Sometimes a woman goes pregnant into the vela, or becomes pregnant while in there, and eventually gives birth to a child. They can see the lack of logic in a "dead woman " giving birth to a baby, so to remove that difficulty they say " the child broke through the stomach of the woman directly she ' died,' " and to prove that they show a large scar on the woman's stomach. This scar is made by putting some gunpowder on the stomach and exploding it. The burn gives a large cicatrice, which lends colour to their story.

The life lived in the vela by the men and women, and boys and girls, is a purely animal one, in which they give full license to their lowest passions. Obscene dances are encouraged by the ngangas, and the sexes are allowed to mix as freely as their vile passions desire. On account of the gross immoralities practised, these places at times excite the better class of people to rise against them and clear them out of their districts. I came across one ndembo in 1883 about one and a half day's walk south of San Salvador.

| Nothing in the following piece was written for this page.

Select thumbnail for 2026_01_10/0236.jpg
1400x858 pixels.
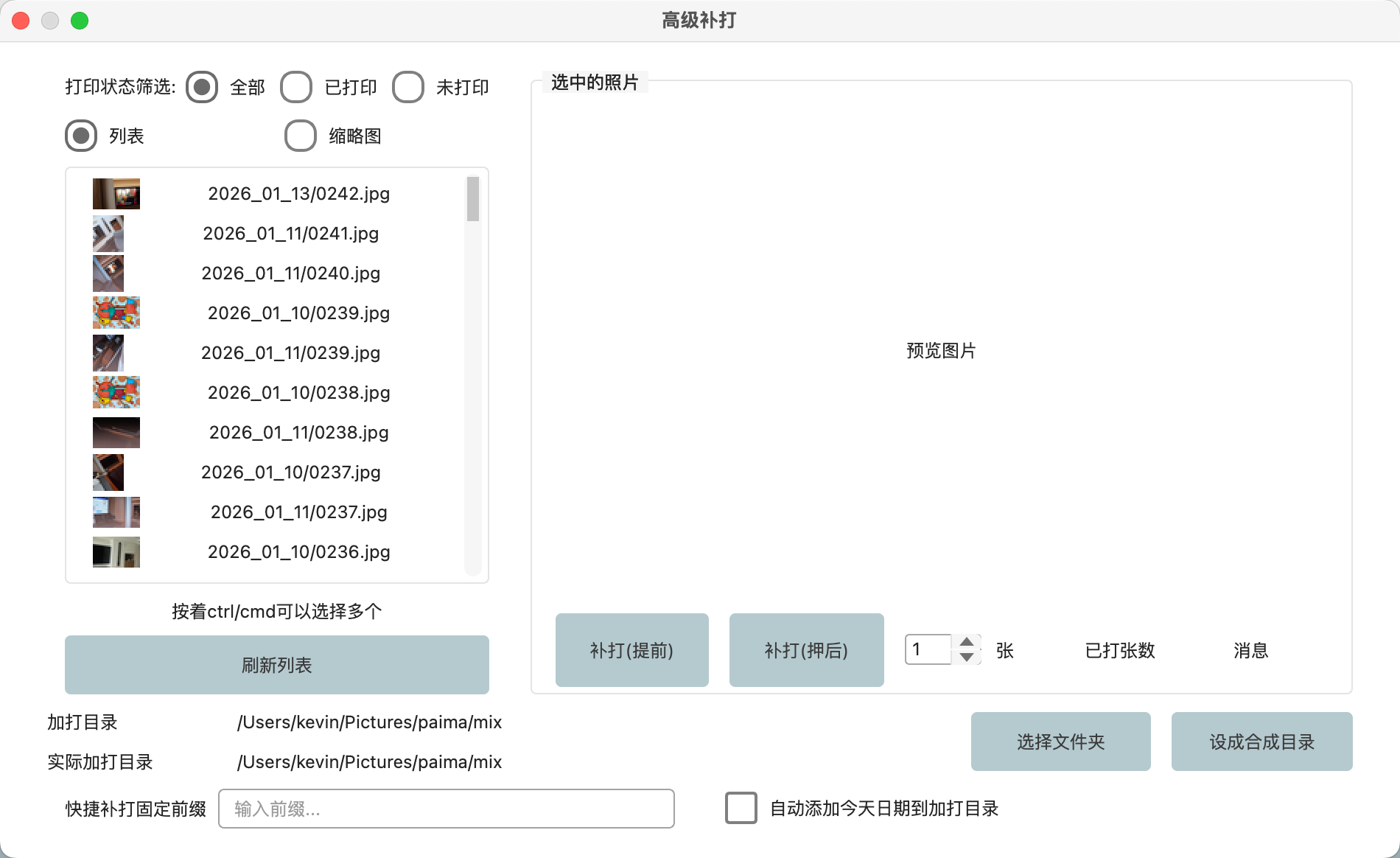click(116, 552)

As the fee paid on entering or " dying ndembo " is small, — only one fowl per person, — and on leaving only loo strings of blue beads, (the fowl and beads being worth in all about three shillings), the advantages to a nganga starting such a place are not at first apparent. A certain amount of trouble and outlay are necessary, at least, in starting such a vela. A few huts must be built for the first batch of novices, even if the later arrivals have to build the rest.